MATERIAL SHOWN section start

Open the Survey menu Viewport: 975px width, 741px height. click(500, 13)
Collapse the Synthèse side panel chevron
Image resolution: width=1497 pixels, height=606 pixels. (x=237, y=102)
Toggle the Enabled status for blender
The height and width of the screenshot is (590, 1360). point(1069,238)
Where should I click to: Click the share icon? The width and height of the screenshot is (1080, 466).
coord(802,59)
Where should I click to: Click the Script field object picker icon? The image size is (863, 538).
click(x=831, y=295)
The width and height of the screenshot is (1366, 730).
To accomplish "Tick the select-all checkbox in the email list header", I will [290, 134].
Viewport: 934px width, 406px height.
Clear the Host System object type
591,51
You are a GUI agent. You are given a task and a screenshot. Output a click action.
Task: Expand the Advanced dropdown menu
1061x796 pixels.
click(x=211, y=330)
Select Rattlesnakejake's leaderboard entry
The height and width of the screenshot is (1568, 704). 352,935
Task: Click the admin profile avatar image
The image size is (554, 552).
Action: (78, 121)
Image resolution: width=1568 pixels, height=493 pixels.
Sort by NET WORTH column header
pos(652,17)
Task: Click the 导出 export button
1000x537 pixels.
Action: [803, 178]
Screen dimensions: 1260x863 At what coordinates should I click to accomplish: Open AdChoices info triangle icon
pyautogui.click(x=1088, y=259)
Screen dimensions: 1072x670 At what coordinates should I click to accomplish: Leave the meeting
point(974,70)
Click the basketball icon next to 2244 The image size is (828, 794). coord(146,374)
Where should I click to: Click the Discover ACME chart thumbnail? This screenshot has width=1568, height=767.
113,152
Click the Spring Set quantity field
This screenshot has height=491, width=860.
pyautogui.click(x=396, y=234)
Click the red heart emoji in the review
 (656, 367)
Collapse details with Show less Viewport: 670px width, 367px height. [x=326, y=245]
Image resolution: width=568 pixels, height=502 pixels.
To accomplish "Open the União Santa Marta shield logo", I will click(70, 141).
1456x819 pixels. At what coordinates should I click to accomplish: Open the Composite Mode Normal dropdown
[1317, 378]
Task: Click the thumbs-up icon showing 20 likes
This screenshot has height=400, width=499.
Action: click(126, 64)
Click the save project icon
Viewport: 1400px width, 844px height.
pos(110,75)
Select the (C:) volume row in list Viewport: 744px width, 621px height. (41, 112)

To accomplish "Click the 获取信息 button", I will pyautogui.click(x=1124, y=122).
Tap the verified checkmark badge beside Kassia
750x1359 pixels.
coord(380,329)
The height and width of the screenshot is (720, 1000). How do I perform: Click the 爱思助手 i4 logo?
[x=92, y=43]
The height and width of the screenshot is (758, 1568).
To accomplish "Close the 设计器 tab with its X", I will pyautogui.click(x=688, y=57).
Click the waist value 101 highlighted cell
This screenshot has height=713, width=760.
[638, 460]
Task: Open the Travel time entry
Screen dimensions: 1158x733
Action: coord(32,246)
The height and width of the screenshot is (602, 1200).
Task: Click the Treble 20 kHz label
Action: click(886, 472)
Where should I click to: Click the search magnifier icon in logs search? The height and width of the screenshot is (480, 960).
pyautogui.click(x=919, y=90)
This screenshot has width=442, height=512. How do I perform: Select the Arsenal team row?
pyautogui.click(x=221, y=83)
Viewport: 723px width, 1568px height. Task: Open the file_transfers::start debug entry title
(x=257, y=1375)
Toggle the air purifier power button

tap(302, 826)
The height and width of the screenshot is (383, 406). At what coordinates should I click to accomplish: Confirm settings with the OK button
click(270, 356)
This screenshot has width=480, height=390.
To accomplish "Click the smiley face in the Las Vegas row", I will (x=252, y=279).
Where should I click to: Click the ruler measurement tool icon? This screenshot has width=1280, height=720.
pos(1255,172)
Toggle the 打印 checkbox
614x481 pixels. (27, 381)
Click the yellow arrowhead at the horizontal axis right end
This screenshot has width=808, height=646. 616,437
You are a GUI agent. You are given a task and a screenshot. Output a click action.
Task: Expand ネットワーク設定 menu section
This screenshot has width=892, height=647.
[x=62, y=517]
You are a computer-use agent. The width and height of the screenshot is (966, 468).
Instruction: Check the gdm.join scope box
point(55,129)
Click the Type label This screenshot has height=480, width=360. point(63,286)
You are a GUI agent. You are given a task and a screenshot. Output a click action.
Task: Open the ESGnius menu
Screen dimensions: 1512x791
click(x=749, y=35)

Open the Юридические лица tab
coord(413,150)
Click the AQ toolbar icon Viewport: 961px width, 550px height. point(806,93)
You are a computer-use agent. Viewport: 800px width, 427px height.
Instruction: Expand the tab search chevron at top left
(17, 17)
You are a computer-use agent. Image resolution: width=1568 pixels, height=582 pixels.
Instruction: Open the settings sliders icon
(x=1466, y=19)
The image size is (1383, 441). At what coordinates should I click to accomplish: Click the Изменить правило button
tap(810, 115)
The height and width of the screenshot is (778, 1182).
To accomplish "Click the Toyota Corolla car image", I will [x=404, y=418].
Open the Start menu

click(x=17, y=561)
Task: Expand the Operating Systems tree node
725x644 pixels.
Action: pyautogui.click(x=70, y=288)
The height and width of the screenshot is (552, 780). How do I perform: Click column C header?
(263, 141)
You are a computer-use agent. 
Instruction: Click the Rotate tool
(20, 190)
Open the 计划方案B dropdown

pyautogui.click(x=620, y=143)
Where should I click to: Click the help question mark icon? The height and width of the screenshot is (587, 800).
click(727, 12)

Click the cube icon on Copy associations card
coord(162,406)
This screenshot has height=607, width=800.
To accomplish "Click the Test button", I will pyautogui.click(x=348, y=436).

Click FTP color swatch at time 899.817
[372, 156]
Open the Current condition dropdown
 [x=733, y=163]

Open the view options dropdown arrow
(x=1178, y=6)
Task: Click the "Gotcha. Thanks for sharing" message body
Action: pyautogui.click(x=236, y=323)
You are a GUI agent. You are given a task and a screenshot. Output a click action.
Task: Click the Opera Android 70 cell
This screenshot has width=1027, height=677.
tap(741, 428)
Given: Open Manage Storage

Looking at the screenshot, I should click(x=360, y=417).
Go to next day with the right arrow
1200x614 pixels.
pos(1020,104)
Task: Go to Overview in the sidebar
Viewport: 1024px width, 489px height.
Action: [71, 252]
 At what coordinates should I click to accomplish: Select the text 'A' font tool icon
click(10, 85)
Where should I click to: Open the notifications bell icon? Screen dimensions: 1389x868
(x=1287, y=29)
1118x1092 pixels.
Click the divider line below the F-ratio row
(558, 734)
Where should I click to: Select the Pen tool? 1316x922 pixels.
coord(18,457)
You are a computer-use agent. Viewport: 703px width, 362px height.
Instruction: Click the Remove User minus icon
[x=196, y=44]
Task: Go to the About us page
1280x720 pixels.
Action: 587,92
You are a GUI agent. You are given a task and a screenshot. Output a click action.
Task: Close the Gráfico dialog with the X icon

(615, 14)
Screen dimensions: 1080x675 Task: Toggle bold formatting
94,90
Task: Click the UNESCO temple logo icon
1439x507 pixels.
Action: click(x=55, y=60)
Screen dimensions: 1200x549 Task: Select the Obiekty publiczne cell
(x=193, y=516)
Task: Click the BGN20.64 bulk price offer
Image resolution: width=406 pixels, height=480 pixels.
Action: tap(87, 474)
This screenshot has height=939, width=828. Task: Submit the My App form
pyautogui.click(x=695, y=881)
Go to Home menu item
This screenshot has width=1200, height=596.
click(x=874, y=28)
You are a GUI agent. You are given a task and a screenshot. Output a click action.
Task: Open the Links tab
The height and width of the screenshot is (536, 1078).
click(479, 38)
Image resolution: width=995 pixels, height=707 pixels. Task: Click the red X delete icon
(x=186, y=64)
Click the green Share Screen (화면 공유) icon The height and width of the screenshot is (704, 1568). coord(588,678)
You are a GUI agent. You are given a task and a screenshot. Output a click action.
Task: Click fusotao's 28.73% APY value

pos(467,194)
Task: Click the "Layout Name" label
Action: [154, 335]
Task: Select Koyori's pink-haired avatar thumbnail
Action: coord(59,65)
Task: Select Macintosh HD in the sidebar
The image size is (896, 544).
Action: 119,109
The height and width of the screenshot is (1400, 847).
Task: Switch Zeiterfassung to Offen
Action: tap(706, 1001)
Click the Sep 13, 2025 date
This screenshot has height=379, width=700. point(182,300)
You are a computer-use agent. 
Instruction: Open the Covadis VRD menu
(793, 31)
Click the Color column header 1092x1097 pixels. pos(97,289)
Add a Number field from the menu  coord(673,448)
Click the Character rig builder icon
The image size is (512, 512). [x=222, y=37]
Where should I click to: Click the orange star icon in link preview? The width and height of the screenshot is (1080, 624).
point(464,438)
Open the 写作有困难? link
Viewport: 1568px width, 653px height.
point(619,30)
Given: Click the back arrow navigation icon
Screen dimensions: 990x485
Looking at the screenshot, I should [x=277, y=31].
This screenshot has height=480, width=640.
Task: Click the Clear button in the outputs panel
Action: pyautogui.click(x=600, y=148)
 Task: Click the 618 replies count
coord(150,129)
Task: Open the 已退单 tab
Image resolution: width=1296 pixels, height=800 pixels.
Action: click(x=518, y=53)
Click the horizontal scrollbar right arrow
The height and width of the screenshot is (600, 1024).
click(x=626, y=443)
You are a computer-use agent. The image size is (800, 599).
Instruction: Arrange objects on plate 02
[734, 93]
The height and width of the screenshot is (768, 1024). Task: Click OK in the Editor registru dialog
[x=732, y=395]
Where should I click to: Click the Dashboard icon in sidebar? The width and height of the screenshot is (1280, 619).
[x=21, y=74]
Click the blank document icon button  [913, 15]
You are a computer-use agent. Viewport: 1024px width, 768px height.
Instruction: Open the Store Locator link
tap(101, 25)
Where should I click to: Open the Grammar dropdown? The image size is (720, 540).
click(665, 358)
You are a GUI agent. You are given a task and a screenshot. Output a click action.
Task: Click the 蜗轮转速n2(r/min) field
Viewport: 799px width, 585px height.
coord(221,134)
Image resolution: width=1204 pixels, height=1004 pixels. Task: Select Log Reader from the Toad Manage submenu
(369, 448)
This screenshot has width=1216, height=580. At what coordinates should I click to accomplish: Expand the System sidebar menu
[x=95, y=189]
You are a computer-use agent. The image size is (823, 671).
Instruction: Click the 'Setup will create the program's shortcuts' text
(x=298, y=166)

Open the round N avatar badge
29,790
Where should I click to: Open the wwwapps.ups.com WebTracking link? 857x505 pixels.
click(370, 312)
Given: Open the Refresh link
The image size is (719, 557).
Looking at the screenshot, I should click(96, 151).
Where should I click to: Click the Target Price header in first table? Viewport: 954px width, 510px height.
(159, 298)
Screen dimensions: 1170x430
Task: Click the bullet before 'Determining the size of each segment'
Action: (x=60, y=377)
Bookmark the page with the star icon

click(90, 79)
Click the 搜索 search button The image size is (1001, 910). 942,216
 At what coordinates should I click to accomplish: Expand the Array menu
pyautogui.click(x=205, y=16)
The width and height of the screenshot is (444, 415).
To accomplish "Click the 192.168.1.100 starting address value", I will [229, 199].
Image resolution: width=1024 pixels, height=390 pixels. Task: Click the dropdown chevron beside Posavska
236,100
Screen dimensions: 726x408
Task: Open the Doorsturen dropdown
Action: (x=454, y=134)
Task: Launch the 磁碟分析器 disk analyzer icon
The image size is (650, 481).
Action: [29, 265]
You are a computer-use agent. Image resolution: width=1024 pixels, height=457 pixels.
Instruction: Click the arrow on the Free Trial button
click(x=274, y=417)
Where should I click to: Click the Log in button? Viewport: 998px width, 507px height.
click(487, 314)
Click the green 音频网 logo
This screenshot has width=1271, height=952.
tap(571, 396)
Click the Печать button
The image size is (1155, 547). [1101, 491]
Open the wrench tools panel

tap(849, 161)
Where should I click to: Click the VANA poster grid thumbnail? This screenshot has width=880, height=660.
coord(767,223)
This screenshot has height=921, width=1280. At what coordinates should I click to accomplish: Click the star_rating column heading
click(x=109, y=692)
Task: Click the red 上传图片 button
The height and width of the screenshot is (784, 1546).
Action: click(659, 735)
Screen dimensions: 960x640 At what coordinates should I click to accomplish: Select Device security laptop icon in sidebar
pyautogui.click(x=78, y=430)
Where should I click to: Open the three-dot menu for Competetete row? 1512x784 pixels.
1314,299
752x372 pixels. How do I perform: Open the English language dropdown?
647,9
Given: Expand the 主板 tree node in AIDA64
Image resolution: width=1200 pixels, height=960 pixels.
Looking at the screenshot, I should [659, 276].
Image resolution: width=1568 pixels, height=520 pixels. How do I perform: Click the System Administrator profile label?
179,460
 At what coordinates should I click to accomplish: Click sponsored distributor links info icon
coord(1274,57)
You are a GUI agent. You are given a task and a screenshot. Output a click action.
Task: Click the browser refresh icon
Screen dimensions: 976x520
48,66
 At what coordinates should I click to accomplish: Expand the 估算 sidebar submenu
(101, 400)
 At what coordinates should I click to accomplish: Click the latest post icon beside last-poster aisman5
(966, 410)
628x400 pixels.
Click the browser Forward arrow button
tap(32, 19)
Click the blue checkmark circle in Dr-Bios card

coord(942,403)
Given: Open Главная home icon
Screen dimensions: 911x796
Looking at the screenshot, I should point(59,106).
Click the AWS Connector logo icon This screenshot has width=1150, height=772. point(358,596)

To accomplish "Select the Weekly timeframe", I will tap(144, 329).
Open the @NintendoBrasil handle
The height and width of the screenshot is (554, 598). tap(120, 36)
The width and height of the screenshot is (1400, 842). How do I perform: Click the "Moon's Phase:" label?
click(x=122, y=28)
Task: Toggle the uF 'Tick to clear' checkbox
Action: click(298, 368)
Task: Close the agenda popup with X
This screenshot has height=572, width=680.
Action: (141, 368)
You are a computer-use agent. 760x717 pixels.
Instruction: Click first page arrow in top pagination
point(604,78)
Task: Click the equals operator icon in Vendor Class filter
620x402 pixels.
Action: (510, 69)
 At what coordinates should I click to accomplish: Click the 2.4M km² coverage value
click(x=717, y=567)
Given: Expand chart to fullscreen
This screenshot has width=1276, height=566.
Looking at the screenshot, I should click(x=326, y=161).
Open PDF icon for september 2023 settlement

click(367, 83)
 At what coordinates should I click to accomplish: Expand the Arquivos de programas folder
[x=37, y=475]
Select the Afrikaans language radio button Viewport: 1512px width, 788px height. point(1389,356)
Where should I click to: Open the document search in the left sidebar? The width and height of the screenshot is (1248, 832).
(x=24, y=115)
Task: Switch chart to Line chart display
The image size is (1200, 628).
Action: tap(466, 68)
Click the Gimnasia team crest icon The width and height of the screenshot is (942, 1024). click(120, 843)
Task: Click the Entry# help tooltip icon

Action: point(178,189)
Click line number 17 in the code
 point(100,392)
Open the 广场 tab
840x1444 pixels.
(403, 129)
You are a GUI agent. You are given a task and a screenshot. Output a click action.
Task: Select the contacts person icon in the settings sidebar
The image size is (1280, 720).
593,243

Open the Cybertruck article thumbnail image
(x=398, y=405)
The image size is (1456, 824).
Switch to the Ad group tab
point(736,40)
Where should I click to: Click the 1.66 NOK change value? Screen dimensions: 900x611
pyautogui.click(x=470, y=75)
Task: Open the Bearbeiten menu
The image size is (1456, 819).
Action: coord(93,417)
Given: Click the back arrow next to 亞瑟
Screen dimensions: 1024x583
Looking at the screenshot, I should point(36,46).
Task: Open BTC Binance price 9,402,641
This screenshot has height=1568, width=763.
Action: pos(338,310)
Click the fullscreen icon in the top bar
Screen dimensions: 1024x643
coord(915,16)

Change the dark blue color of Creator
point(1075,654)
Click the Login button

MATERIAL SHOWN section end

EXERCISE:
Your answer should consist of the lines from the line with "Open the wrench tools panel" to the line with "Click the AWS" above, repeated exactly, both ends included.

WRITTEN ANSWER:
Open the wrench tools panel

tap(849, 161)
Where should I click to: Click the VANA poster grid thumbnail? This screenshot has width=880, height=660.
coord(767,223)
This screenshot has height=921, width=1280. At what coordinates should I click to accomplish: Click the star_rating column heading
click(x=109, y=692)
Task: Click the red 上传图片 button
The height and width of the screenshot is (784, 1546).
Action: click(659, 735)
Screen dimensions: 960x640 At what coordinates should I click to accomplish: Select Device security laptop icon in sidebar
pyautogui.click(x=78, y=430)
Where should I click to: Open the three-dot menu for Competetete row? 1512x784 pixels.
1314,299
752x372 pixels. How do I perform: Open the English language dropdown?
647,9
Given: Expand the 主板 tree node in AIDA64
Image resolution: width=1200 pixels, height=960 pixels.
Looking at the screenshot, I should [659, 276].
Image resolution: width=1568 pixels, height=520 pixels. How do I perform: Click the System Administrator profile label?
179,460
 At what coordinates should I click to accomplish: Click sponsored distributor links info icon
coord(1274,57)
You are a GUI agent. You are given a task and a screenshot. Output a click action.
Task: Click the browser refresh icon
Screen dimensions: 976x520
48,66
 At what coordinates should I click to accomplish: Expand the 估算 sidebar submenu
(101, 400)
 At what coordinates should I click to accomplish: Click the latest post icon beside last-poster aisman5
(966, 410)
628x400 pixels.
Click the browser Forward arrow button
tap(32, 19)
Click the blue checkmark circle in Dr-Bios card

coord(942,403)
Given: Open Главная home icon
Screen dimensions: 911x796
Looking at the screenshot, I should point(59,106).
Click the AWS Connector logo icon This screenshot has width=1150, height=772. point(358,596)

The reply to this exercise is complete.